Canada Place Cruise Terminal in Vancouver must be run by PHD Candidate Graduate Assistants conducting psychological tests.  We are the rats in the maze.  You go from one end to the other and back again, and on the return is the added step of clearing US customs for our return to the States.  We were told to bring our passports, but we didn’t need them.  They scanned our face with an iPad, it matched the photo in their passport records and we were waved through.  This is the new “Face to Face” interview.

In Vancouver we didn’t go to China Town, Gas Town, Jericho Beach or Stanley Park.  We’ve done all that before, but we had a long coffee with a friend from Serbia, Pedja (or more properly Peđa) ran an internet news service in Serbia when we worked there and has since immigrated, with his wife, to Vancouver.  He currently consults with IREX, the NGO that sent us to most of the interesting places we have worked.

Pedja

We walked about a mile along the waterfront (according to my iPhone), under overcast skies, to an outdoor cafe, and I nursed my macchiato over a wide-ranging conversation, from Serbian Film Directors, to Roma music, to the political situation in Serbia (terrible) to the media situation in Serbia (terrible) to news of old friends (mixed). We talked about Canada’s new law that requires companies like Meta and Google to pay into a news fund or not be allowed to share news stories on those platforms in Canada. Google agreed and Meta did not so you can’t share news stories on Meta (Facebook, Messenger, Instagram) in Canada.  Google is contributing $100,000 a year, indexed to inflation, to the Canadian News Collective to distribute to Canadian journalism outlets.  Pedja likes that journalists are getting funding but is not happy with the mechanism or the potential for partiality by the collective.

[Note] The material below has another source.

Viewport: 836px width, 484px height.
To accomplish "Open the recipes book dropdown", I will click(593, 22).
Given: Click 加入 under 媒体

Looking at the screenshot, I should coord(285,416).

 Our conversation was occasionally interrupted by a seaplane taking off, a trash compactor doing takeaway, several idling trucks and a refrigerator truck making a delivery, motor running to keep whatever was inside cool.

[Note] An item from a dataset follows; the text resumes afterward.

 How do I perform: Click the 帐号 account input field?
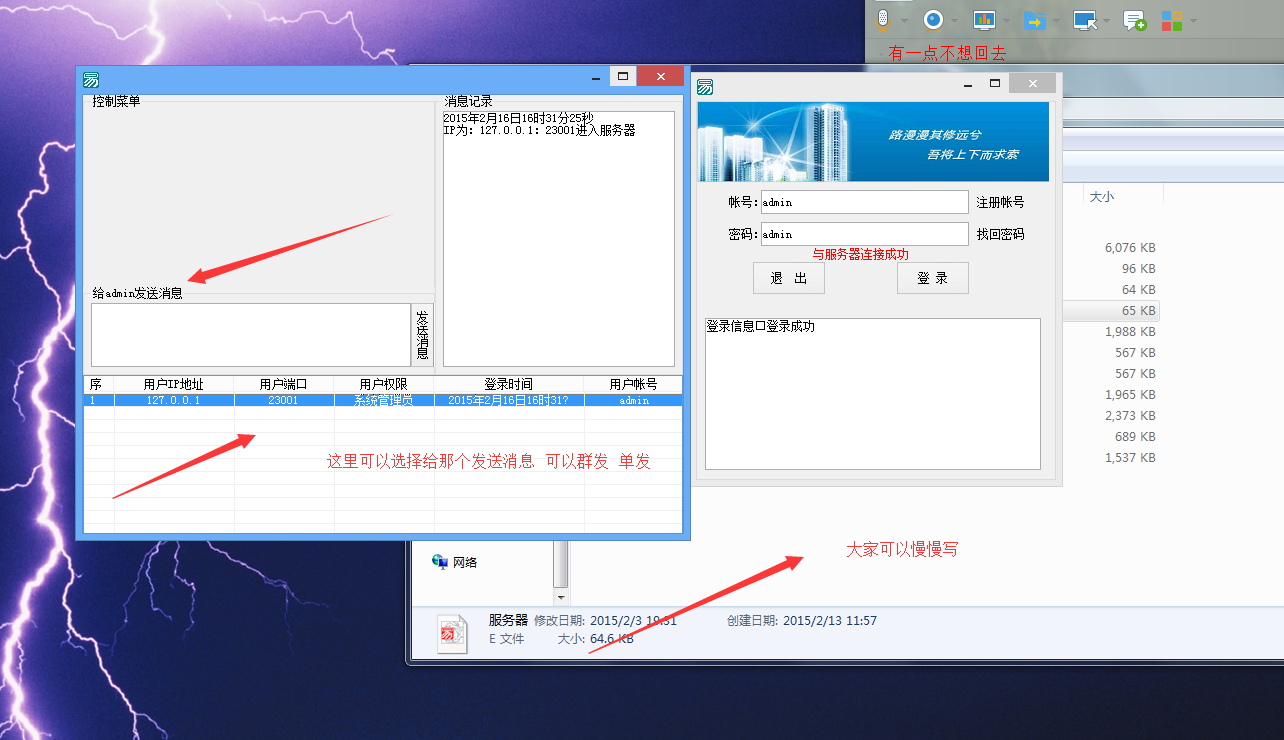pyautogui.click(x=864, y=202)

In Victoria the day before Alex, our bus driver to the Abkhazi Garden, told me that there was a new bylaw that required him to shut off his engine when parked.  No idling.  Apparently, that bylaw does not apply to trucks in Vancouver, or at least is not enforced (well, it shouldn’t be for the reefer).  It is a rule our tourism taskforce incorporated into Sitka’s Tourism Best Management Practices Plan.  More on that in a later post.

Alex told me that the exception was if the bus was used as a muster station.  Apparently in Victoria buses are assigned to park in designated areas in case of a natural disaster, earthquake, tsunami, or a radical climate event like a heatwave or freeze.  They would provide shelter, transport (presumably to high ground), heat, or air conditioning. 

Sitting with a good conversationalist nursing a short coffee for a long time, was a better way to spend my time in Vancouver than any other I could imagine. By the walk back the skies were clearing.   All aboard was an early 3PM to allow us to make the tide at Seymour Narrows between Vancouver Island and the mainland.

The sailout was beautiful.  On the way out I saw a guy in a wetsuit look like he was changing lightbulbs on a buoy.  At the end he did a graceful dive into the water.